Moochie resisted for seven years. His dreadlocks were that important to his spiritual growth. He didn’t cut them until we convinced him he’d otherwise have no chance of being paroled. Before we could, however, he became a different person. Guards became convinced he was a mute. My then-fiancée was taken aback by his strange affect when I was finally able to take her for a visit at the prison and watched him rock back and forth the entire time like a madman, communicating by furiously writing on small scraps of paper he had folded and refolded dozens of times.

He later told me he went in and out of “craziness,” which couldn’t be avoided even with his focus on reading and meditation.

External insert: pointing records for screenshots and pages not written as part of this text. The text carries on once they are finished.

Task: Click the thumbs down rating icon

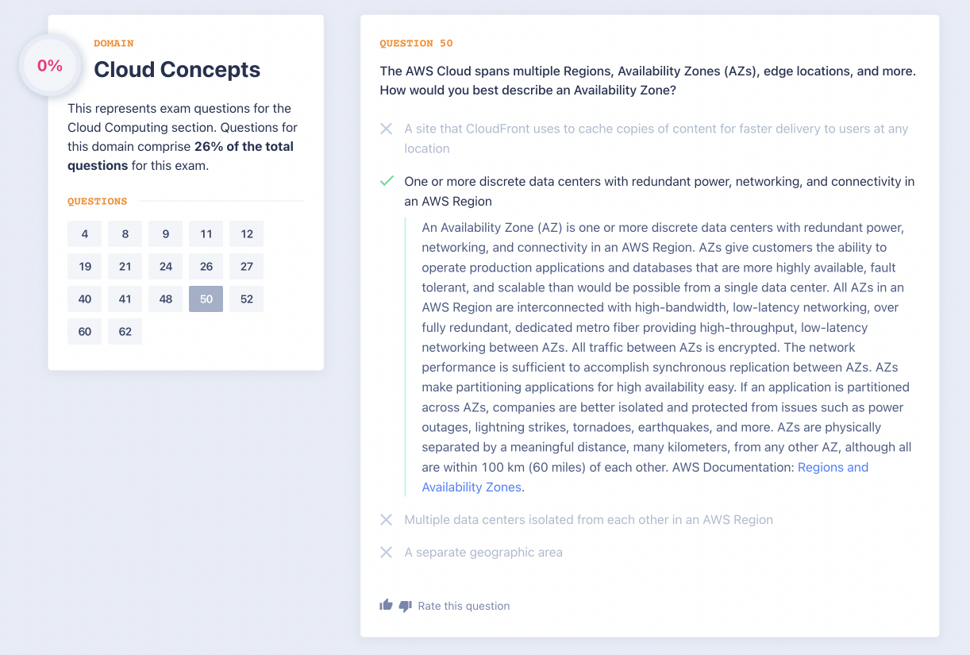Action: (405, 606)
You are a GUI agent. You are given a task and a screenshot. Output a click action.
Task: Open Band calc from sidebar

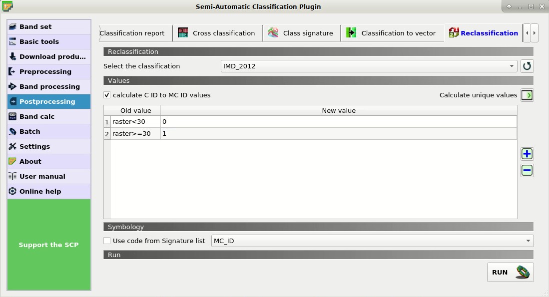pyautogui.click(x=48, y=116)
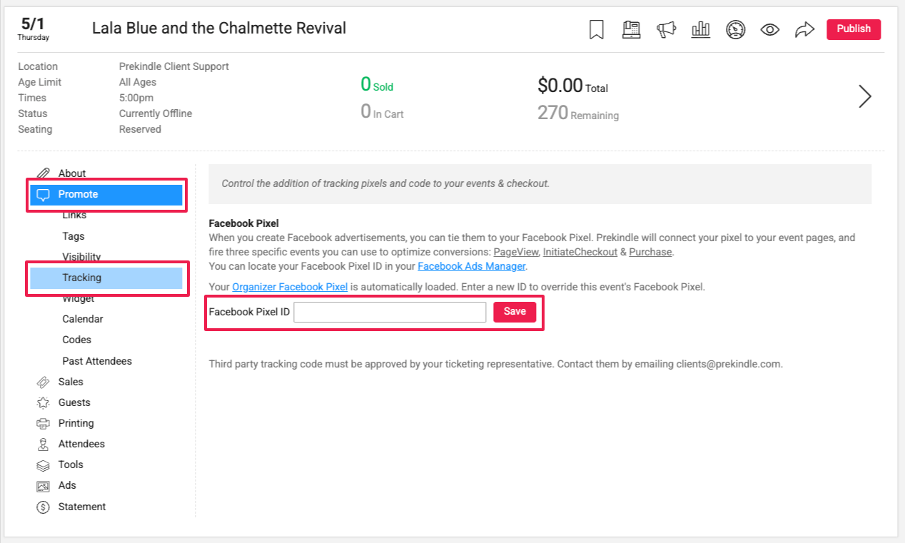905x543 pixels.
Task: Open the bar chart reports icon
Action: click(701, 29)
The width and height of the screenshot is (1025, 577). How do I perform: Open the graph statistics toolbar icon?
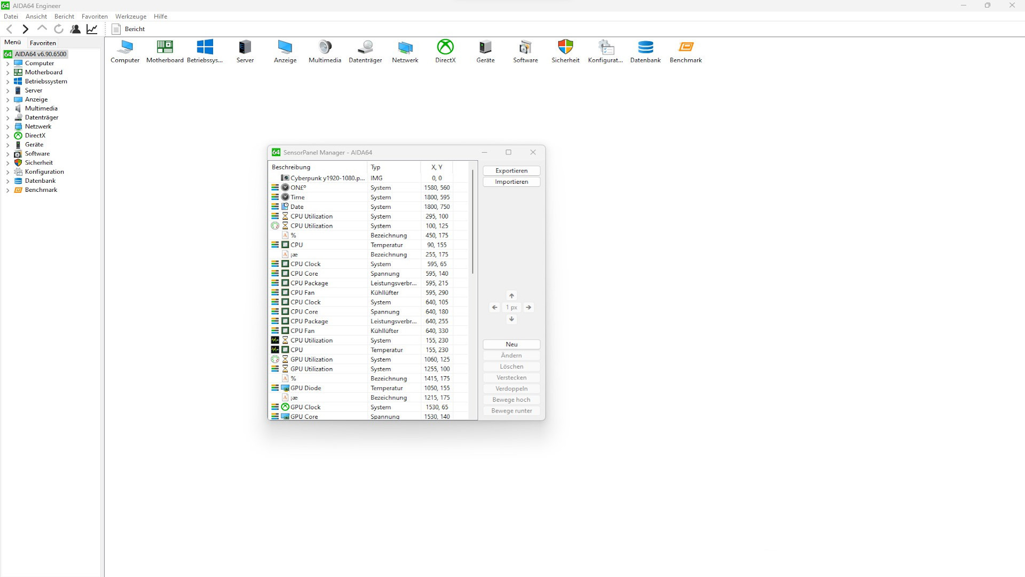pos(92,29)
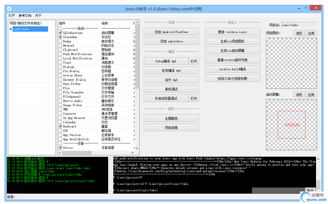The image size is (328, 204).
Task: Click the Debug编译 Apk button
Action: coord(166,61)
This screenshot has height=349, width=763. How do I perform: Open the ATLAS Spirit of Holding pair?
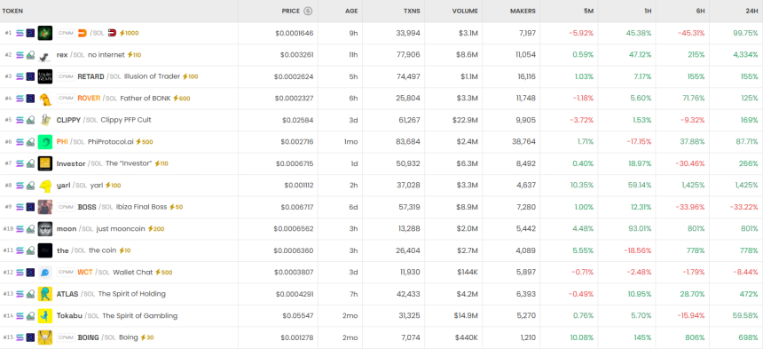382,294
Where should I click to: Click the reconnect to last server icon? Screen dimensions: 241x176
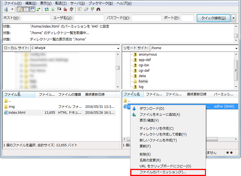pos(72,9)
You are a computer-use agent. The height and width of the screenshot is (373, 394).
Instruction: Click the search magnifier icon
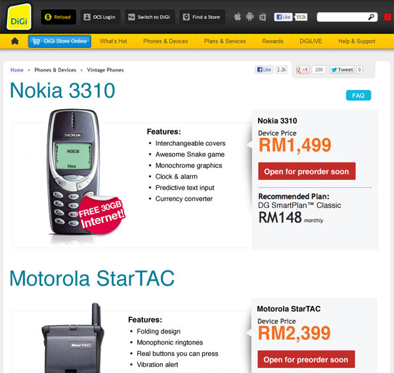click(372, 17)
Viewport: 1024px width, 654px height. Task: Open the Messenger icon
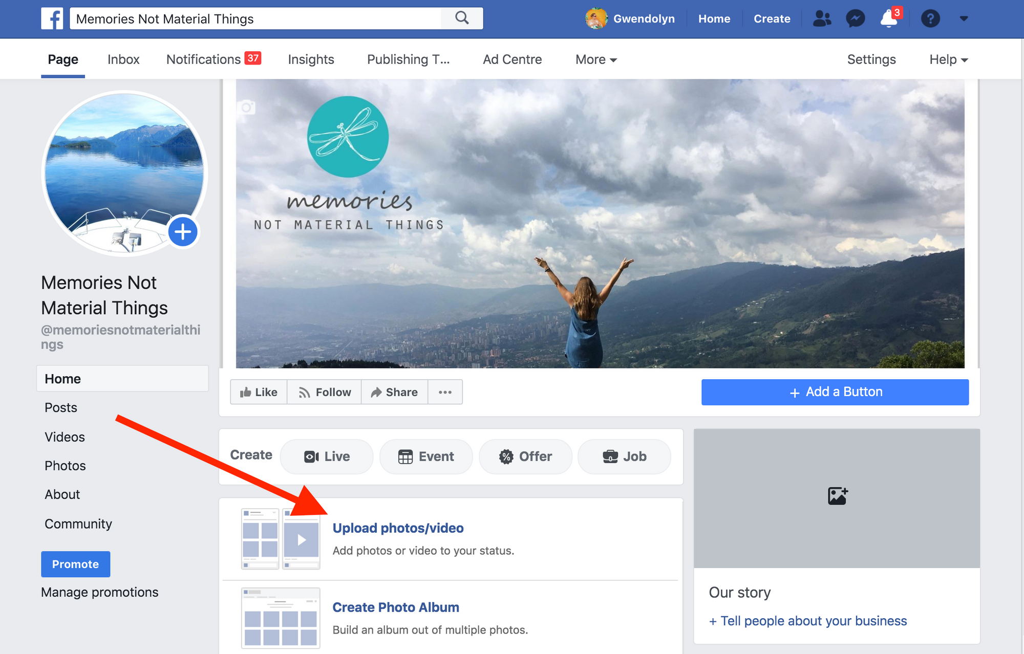(855, 19)
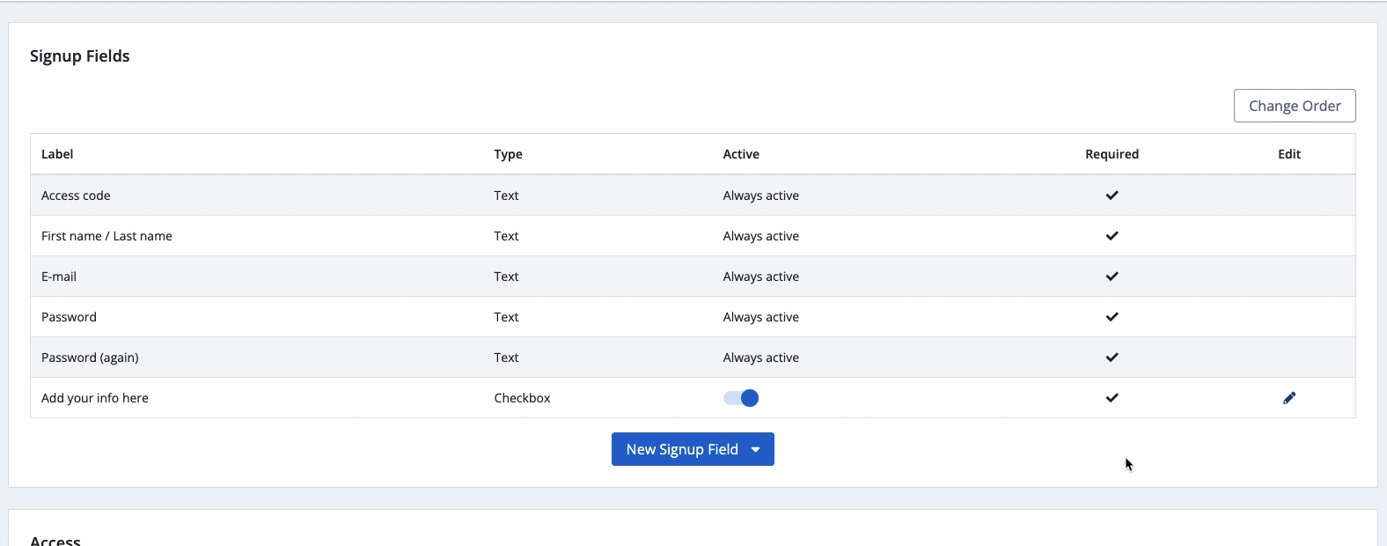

Moochie’s last day in solitary confinement was nearly a decade and a half ago. He was released from prison in 2014 after 32 years. And yet, after all this time, I still notice his going in and out of that “craziness;” not violently, but psychically. His moods go from jovial or relaxed to impossibly passionate — generating a level of intensity that can intimidate the strongest strong man — at a moment’s notice, as though he is warding off demons that joined him in that darkness.

I am grateful he’s free. I’ve seen him grow, seen him begin to love again. And though I know his battle against the shadows that kept him company in solitary are not yet won, he is getting better, which heartens me. Still, I know solitary changed him, and me as well.

Issac Bailey is the author of “My Brother Moochie: Regaining Dignity in the Face of Crime, Poverty, and Racism in the American South” (Other Press, 2018) and a detailed account of his brother’s conviction and incarceration in The Marshall Project in 2016, “The Day My Brother Took a Life and Changed Mine Forever.”